____ Records supplied
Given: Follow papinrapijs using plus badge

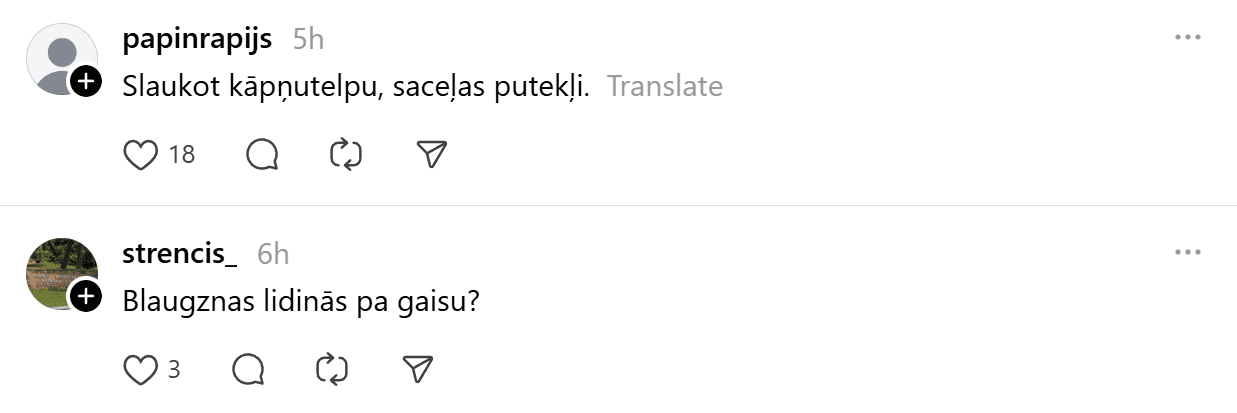Looking at the screenshot, I should [87, 81].
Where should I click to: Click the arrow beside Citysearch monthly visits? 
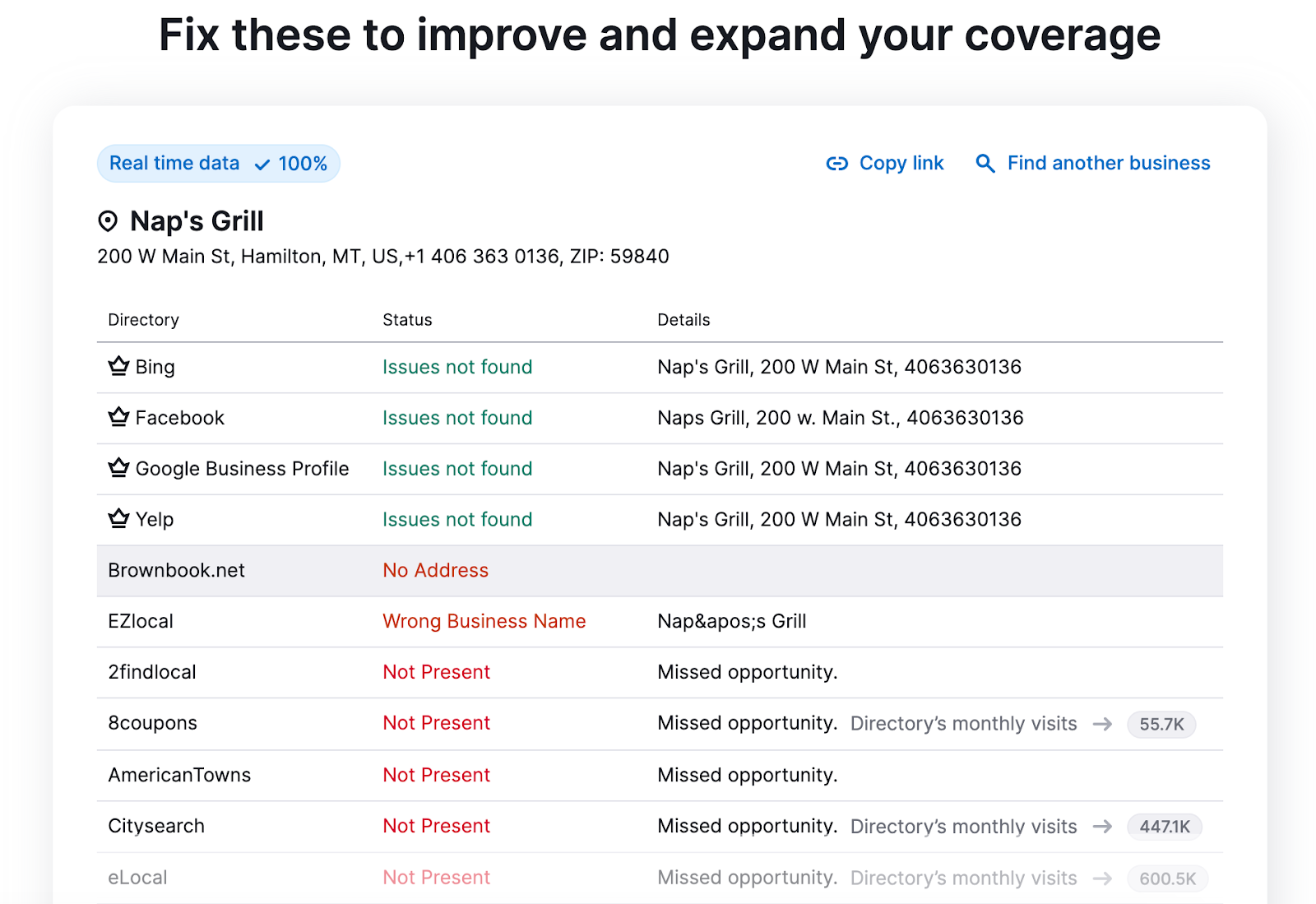tap(1103, 827)
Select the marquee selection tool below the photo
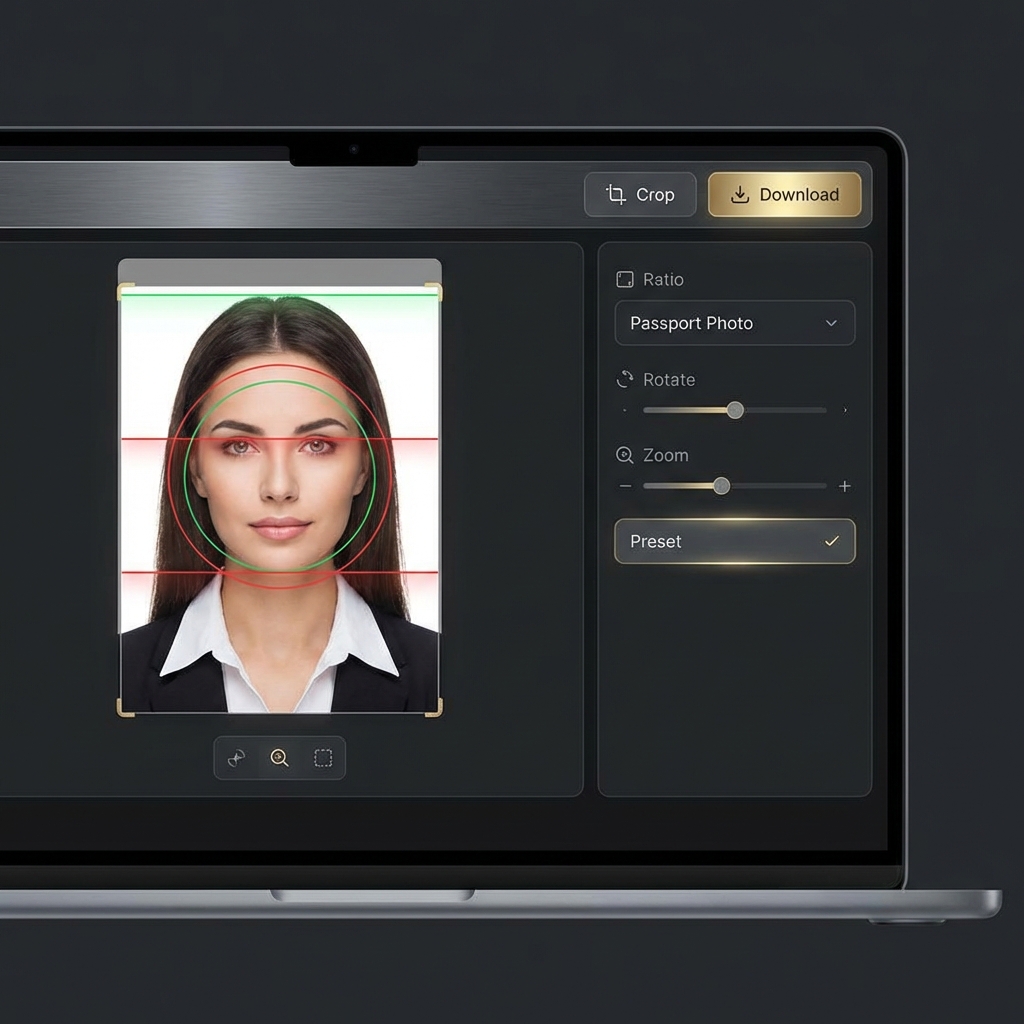This screenshot has width=1024, height=1024. point(322,758)
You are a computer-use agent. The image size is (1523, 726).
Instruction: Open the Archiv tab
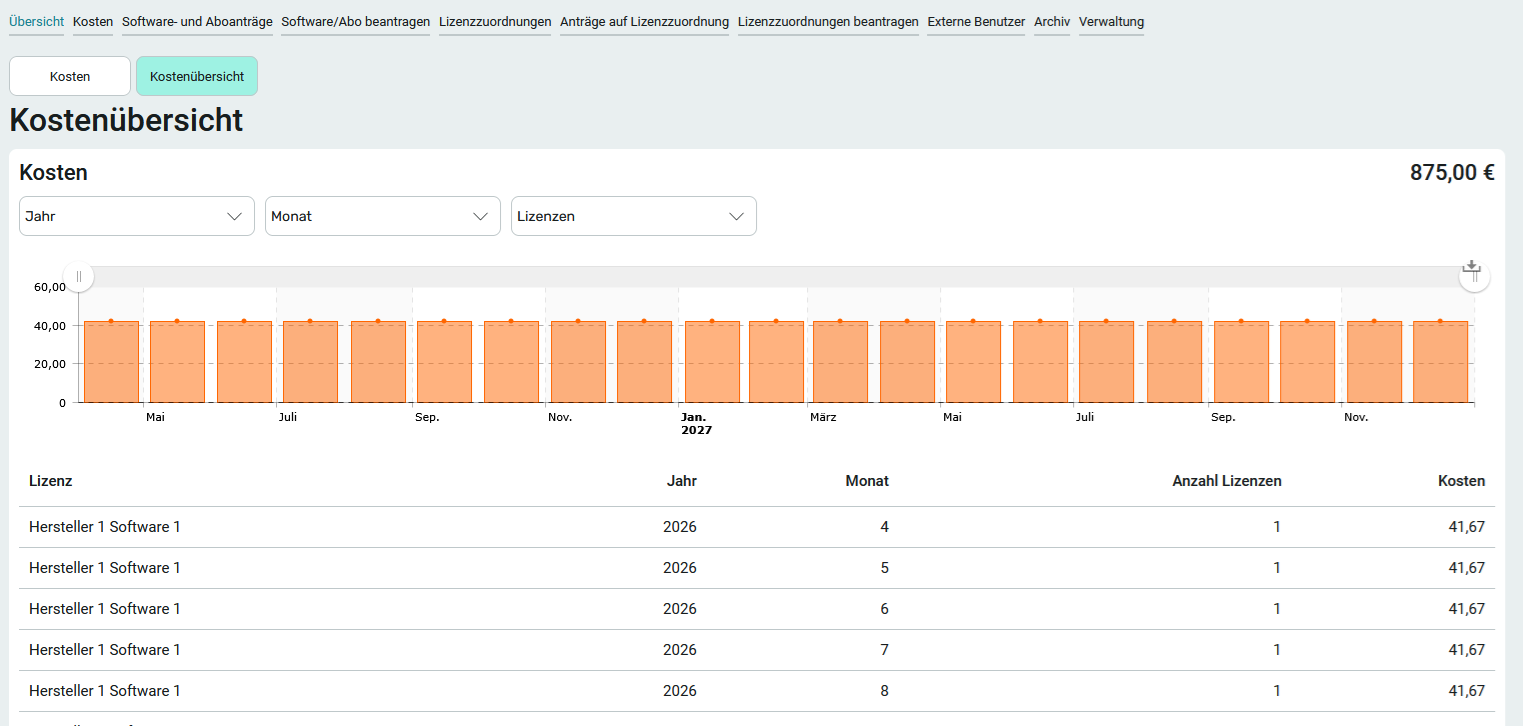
________
== What to produce ==
Write out all of the material above word for word, leaving out the pictures.

== Result of this task ==
Given: Follow papinrapijs using plus badge

Looking at the screenshot, I should [87, 81].
Where should I click to: Click the arrow beside Citysearch monthly visits? 
tap(1103, 827)
Select the marquee selection tool below the photo
This screenshot has width=1024, height=1024. point(322,758)
You are a computer-use agent. The image size is (1523, 726).
Instruction: Open the Archiv tab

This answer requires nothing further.